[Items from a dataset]
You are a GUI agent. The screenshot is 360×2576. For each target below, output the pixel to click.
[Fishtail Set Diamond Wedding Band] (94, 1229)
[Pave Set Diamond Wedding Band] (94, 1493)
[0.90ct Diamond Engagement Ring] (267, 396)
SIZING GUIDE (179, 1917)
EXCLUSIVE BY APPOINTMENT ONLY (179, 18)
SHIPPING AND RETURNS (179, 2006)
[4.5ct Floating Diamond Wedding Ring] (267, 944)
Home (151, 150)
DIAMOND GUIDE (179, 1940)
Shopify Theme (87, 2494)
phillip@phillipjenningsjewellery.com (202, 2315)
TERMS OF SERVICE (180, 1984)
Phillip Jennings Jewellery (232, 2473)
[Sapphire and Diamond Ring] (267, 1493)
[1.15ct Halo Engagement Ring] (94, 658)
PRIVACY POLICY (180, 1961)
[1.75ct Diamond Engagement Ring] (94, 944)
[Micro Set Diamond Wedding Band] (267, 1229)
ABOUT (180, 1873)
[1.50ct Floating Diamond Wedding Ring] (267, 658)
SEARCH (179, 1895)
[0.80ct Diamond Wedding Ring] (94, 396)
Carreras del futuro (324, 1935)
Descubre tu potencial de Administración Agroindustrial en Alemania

**HOW TO COMPLETE THIS TASK:** Output the line holding "[0.80ct Diamond Wedding Ring] (94, 396)", then every later line through the end of the records above, exactly as given and nothing else.

**ANSWER BOX:**
[0.80ct Diamond Wedding Ring] (94, 396)
Carreras del futuro (324, 1935)
Descubre tu potencial de Administración Agroindustrial en Alemania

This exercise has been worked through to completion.